THE TASK – In the records below, copy out word for word the lines from the one containing "How do I perform: Select" up to and including the one containing "Open the Extensions view icon".

--- start of MATERIAL SUPPLIED ---

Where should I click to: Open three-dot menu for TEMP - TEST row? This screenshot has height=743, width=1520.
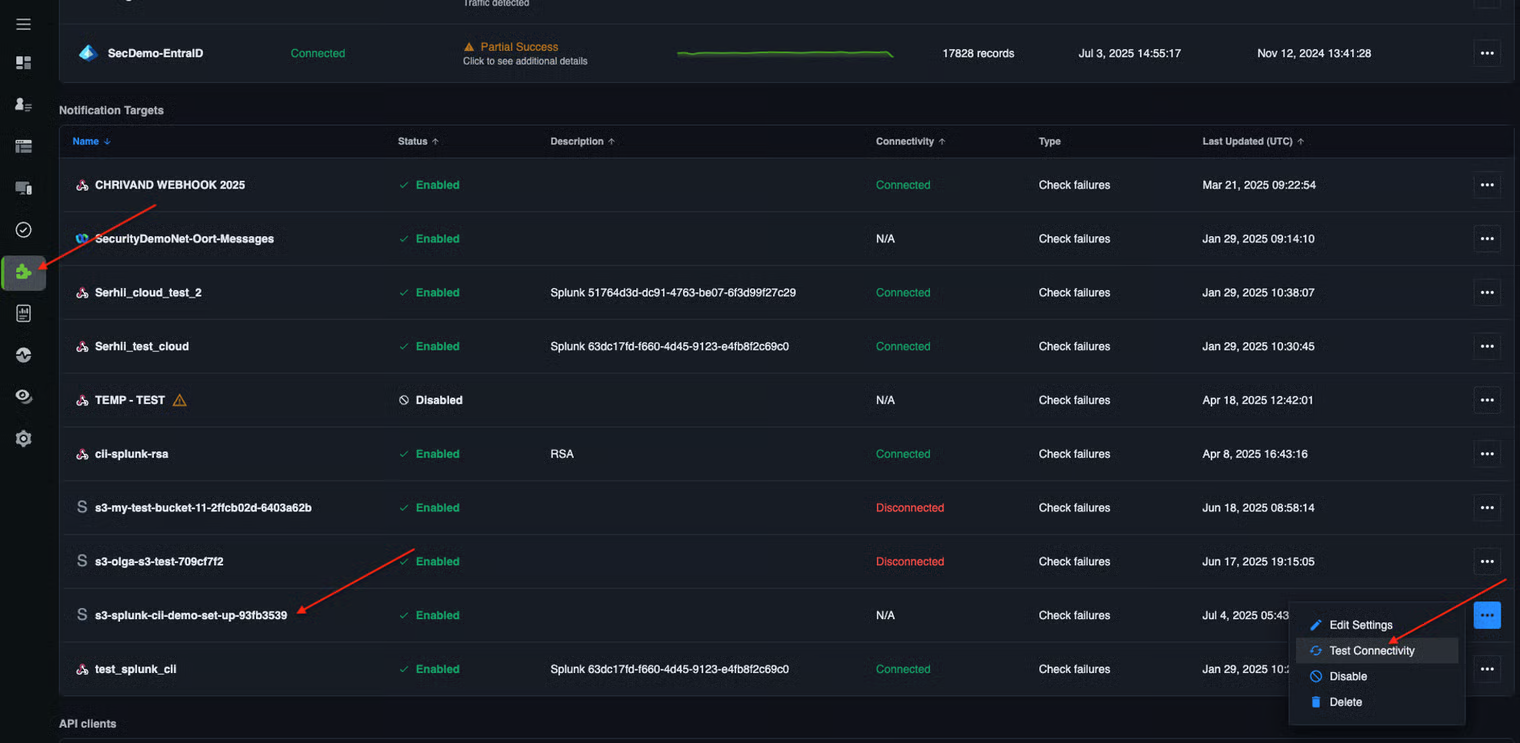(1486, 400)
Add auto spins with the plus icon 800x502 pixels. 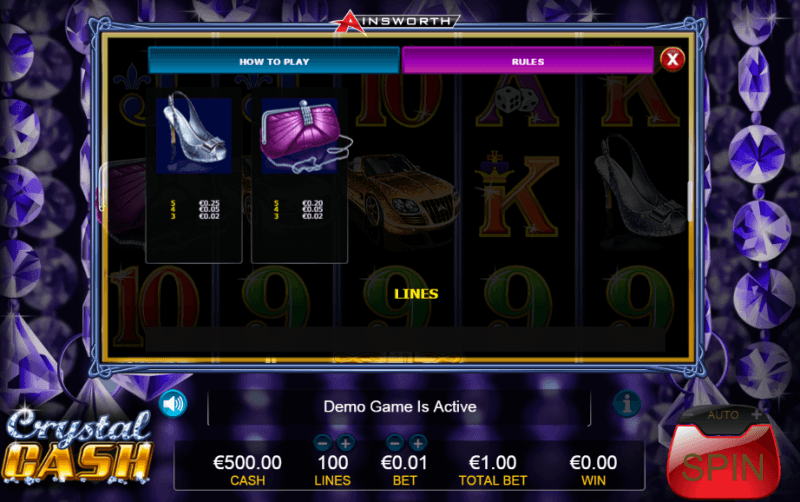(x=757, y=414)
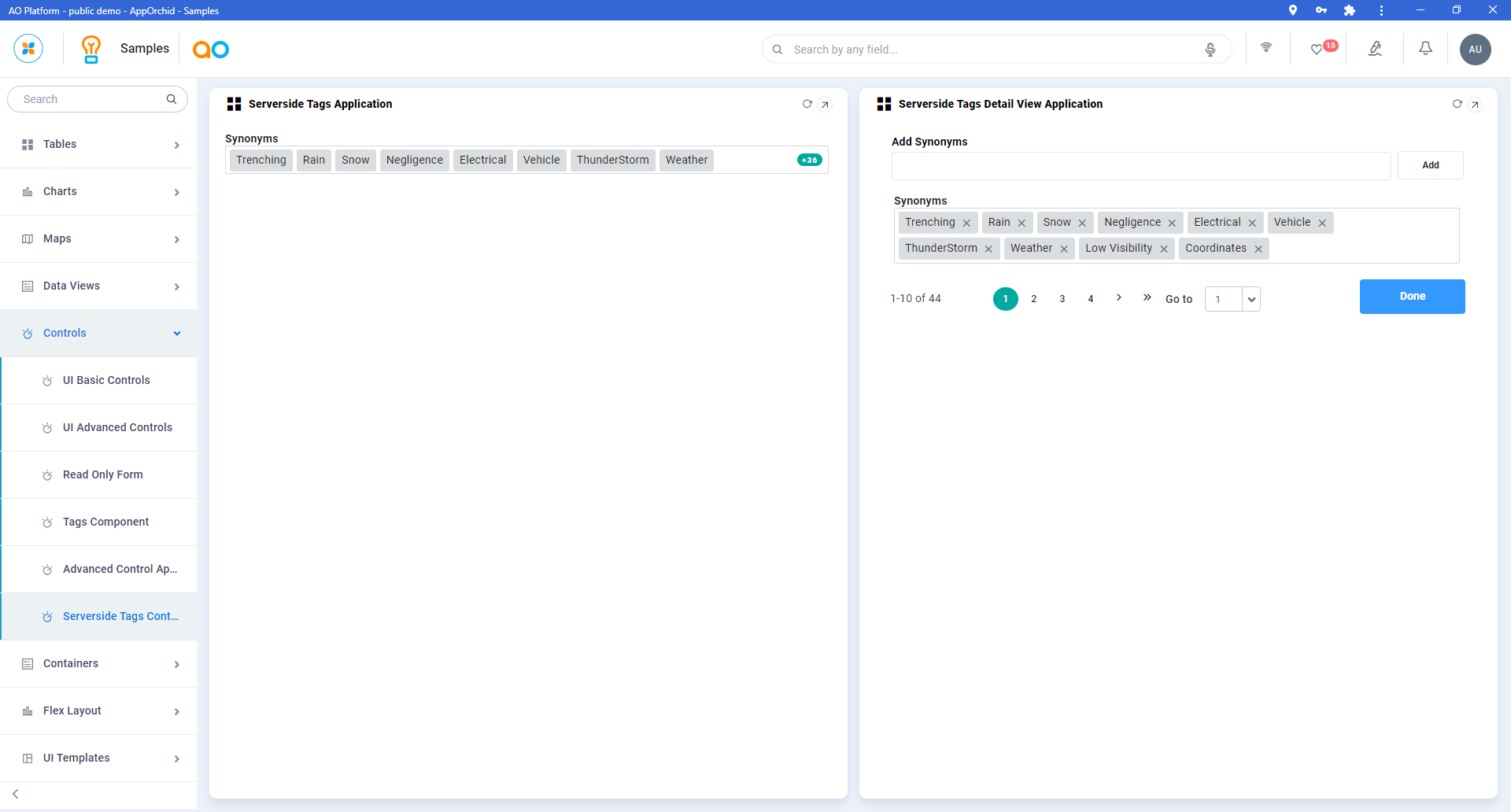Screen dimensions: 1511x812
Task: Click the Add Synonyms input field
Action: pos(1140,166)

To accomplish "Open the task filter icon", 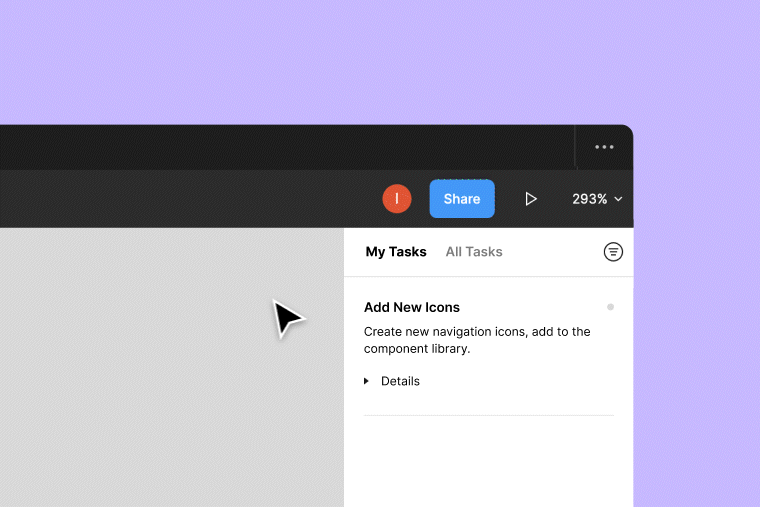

--- end of MATERIAL SUPPLIED ---
--- start of MATERIAL SUPPLIED ---

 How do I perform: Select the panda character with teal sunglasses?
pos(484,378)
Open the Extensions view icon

--- end of MATERIAL SUPPLIED ---
--- start of MATERIAL SUPPLIED ---

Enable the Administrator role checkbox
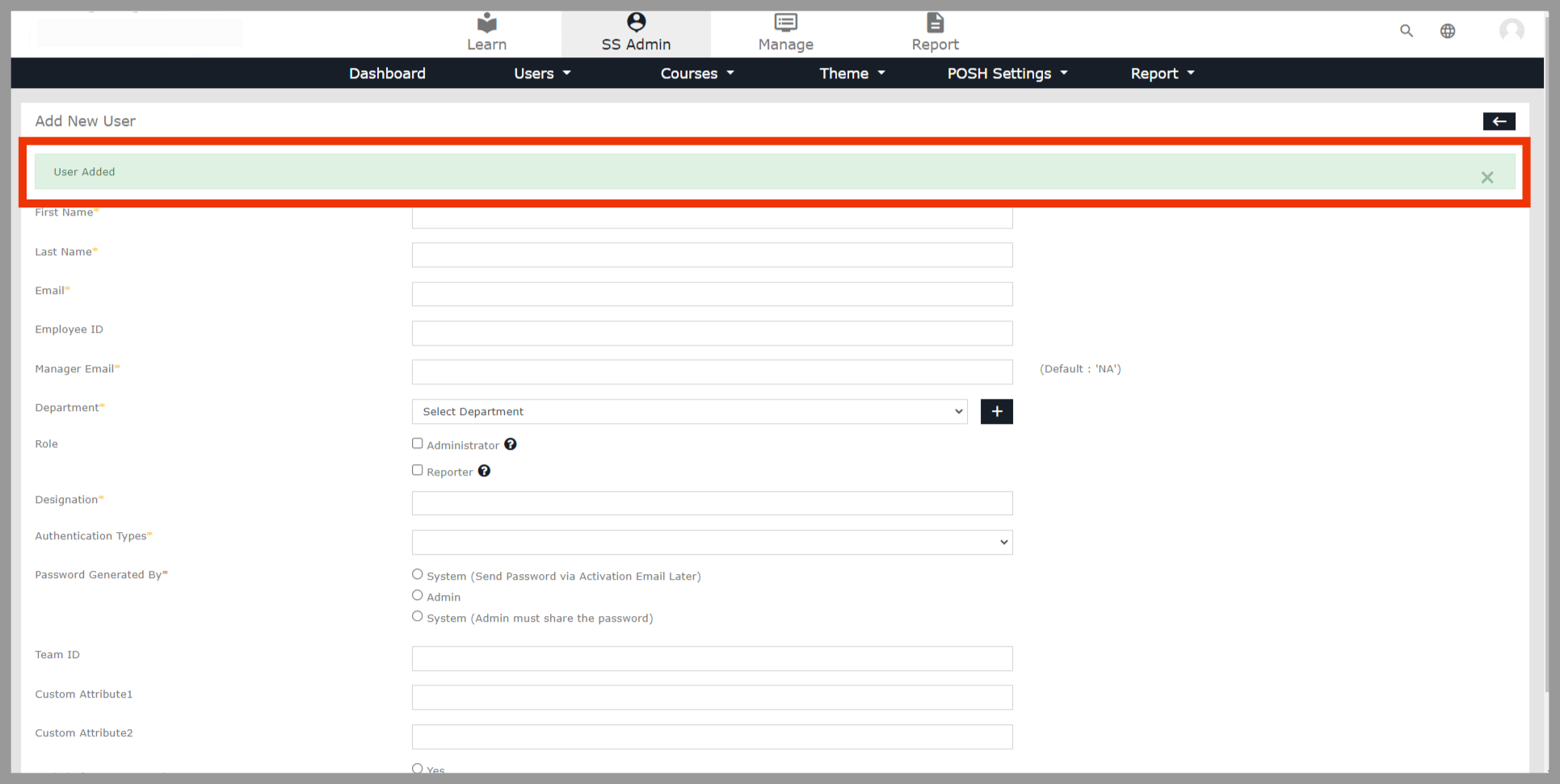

--- end of MATERIAL SUPPLIED ---

ANSWER –
 How do I perform: Select the panda character with teal sunglasses?
pos(484,378)
Open the Extensions view icon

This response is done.